## Text section
--------------------------------------------------
This study investigates the regional Holocene climate of the South Victoria Land coast, using the snow and ice of the Wilson Piedmont Glacier as an archive. Ice cores are being recovered and will be analysed to obtain a detailed, continuous record of past climate. The principal idea behind ice core analyses is, that as snow accumulates, it preserves information about climate, by trapping atmospheric gas, dust particles, and freezing the isotopic composition of water and air molecules. Analysis of these parameters can be used as proxies to quantify past temperature, precipitation, sea ice extent, wind direction, and storm frequency.

The purpose of this year's study was to test the quality of the paleoclimatic signal, recorded in the WPG and to establish transfer functions between meteorological data, satellite images and the ice core parameters. For this reason six shallow ice cores (varying from 7 to 33m) were recovered from Lower Victoria and Baldwin Glacier (Fig.:1). Due to their different characteristics in catchment, altitude, and topography, a comparison between the cores from the two areas will allow the effect of local influences to be separated from the regional climatic signal. To help interpret the ice core record, a mass balance measurement device has been installed, borehole temperature measured and snow profiles investigated and sampled. The area has been surveyed using differential GPS.

The results of this year's investigations are two-fold: firstly, they enable us to judge the quality of an ice record retrieved from that area and hence are the basis for the decision to drill a deeper 200m core during the coming season. Secondly, they will enable us to establish transfer functions for the deeper core, to calculate absolute values for paleoproxies, such as temperature, precipitation and sea ice extent, beyond the time covered by meteorological measurements and into the geological past.
--------------------------------------------------
## Task set
a - Can you reproduce the rows from the line containing "You are a GUI" through the line containing "point(418,354)", both lines included, without the pictures?
b - Could you carry on the text about the Wilson Piedmont Glacier ice cores from where it stops?

## Dataset content
--------------------------------------------------
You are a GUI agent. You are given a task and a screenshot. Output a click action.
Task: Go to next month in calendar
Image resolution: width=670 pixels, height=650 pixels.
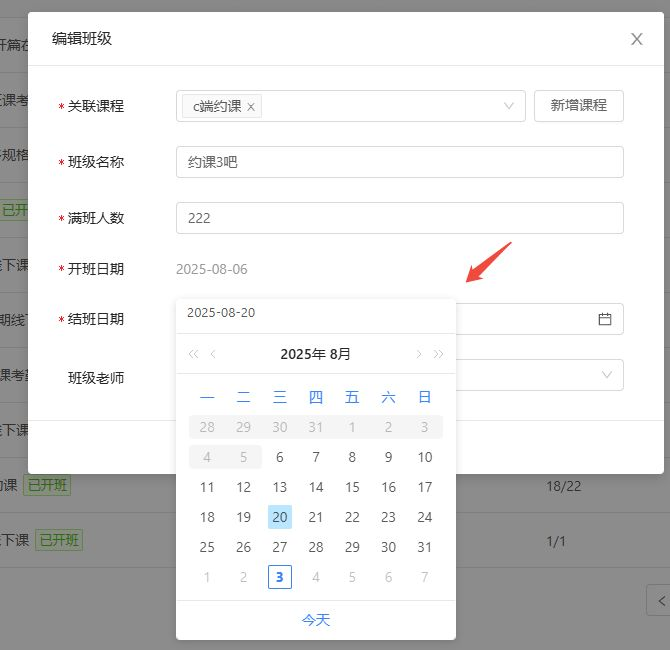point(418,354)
--------------------------------------------------
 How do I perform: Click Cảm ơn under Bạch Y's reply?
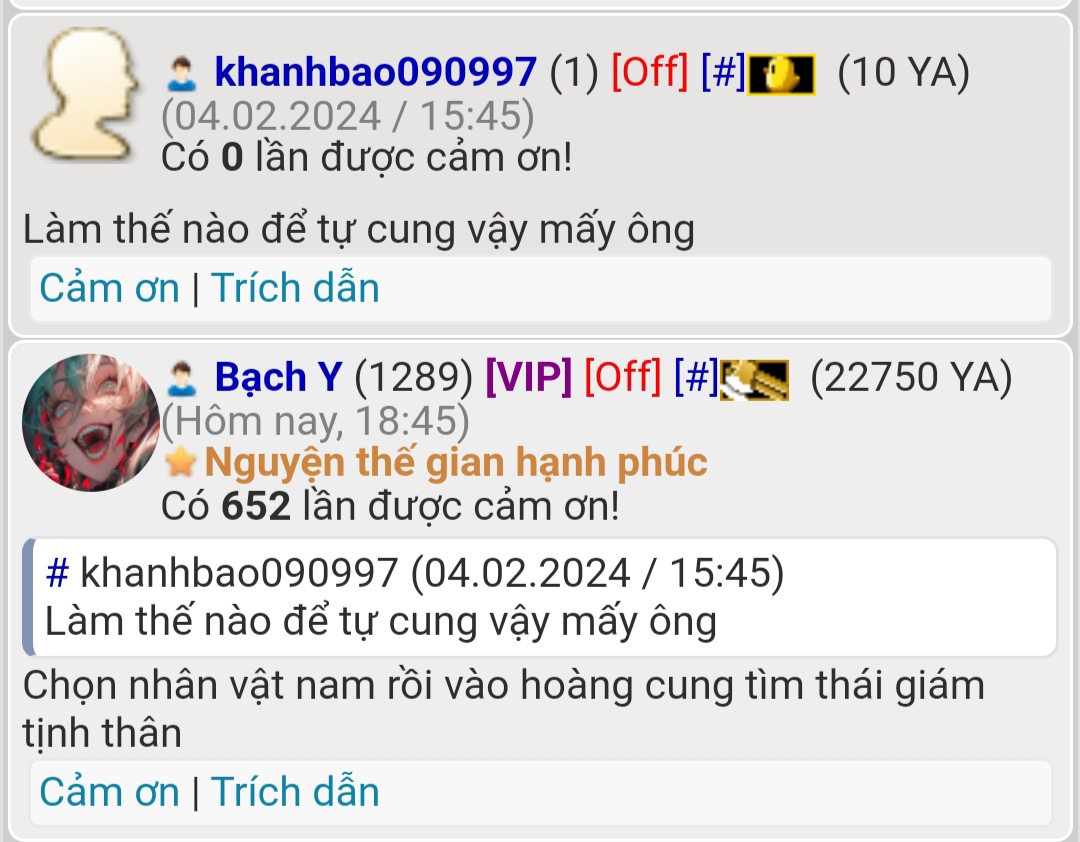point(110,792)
--------------------------------------------------
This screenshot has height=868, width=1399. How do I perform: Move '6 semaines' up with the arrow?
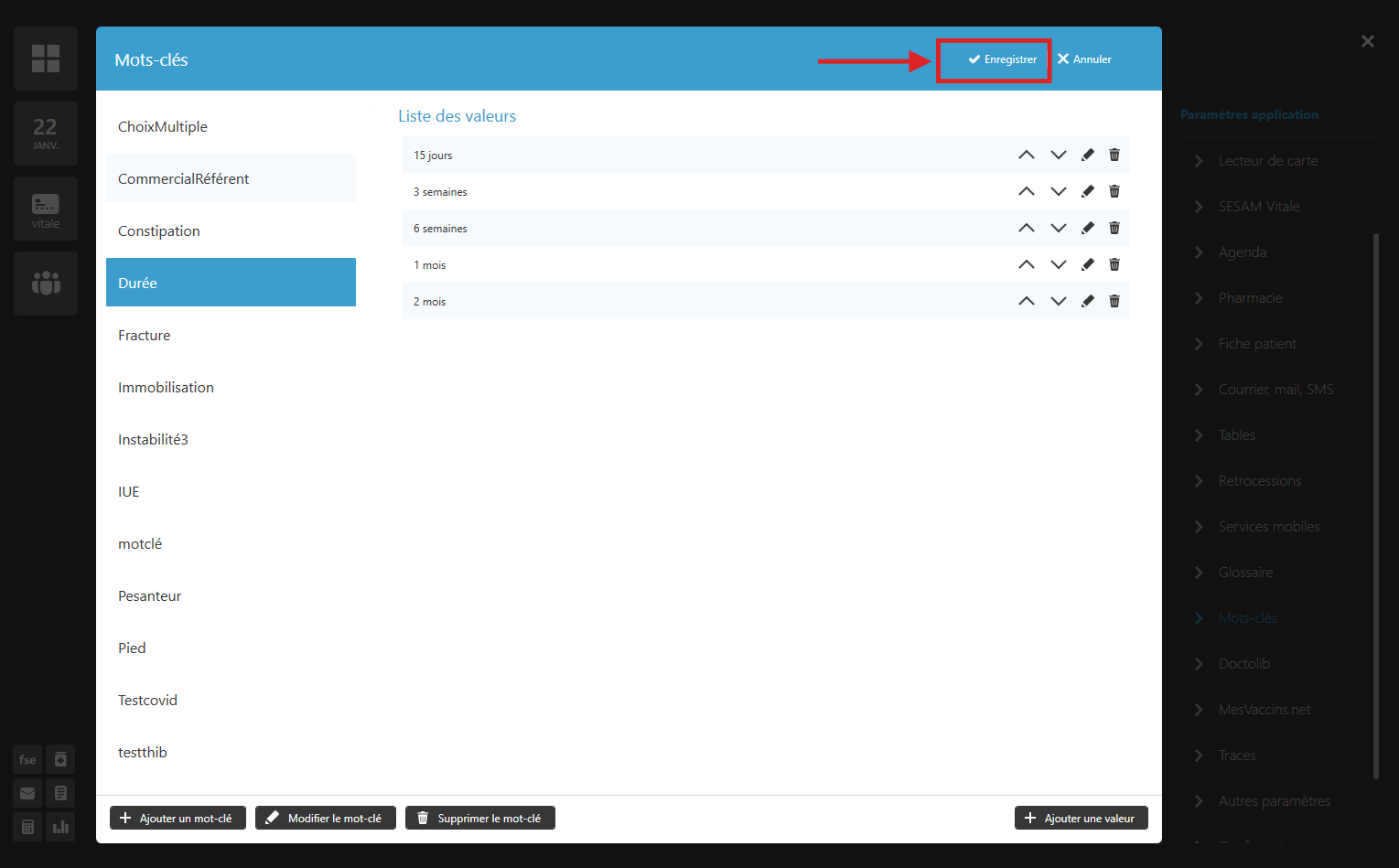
--------------------------------------------------
## Task-by-task outputs
a -
You are a GUI agent. You are given a task and a screenshot. Output a click action.
Task: Go to next month in calendar
Image resolution: width=670 pixels, height=650 pixels.
point(418,354)

b -
2. Proposed Programme

The principal questions we sought to answer with our work during the season 1999/2000 were:
  • Is the Wilson Piedmont Glacier suitable for reconstructing Holocene Climate of the Dry Valley area?

    The study of aerial photographs and satellite images enabled us to identify suitable drilling sites to answer such a question at Victoria Lower Glacier and Baldwin Glacier. Due to their different characteristics in catchment, altitude, page 3 and topography, a comparison between the cores from the two areas will allow the effect of local influences to be separated from the regional climatic signal.

    In help interpret the ice core record, we installed a mass balance measurement device (Hamilton & Whillans, 1995), measured borehole temperature and sampled snow profiles. The glacier topography in the vicinity of the drilling sites has been surveyed using differential GPS. The mass balance device will record from next year on the actual state of mass balance of the Victoria Lower Glacier. The borehole temperature will be used to calculate mean annual air temperature and the investigations of the snow samples will help to understand the acting processes during snow – firn – ice metamorphism.

  • What are the transfer functions between meteorological data, satellite images and the ice core proxies?

    In order to calculate absolute temperature, precipitation and sea ice values, it is necessary to calibrate the ice core record with the measured climatic parameters of the area. For that reason meteorological data and satellite images, quantifying sea ice extent in the McMurdo Sound area, will be used to convert isotopic ratios and methane sulphuric acid percentages into temperature, precipitation and sea ice extent values. Once these transfer functions have been established, they can be used to convert ice core data beyond such records.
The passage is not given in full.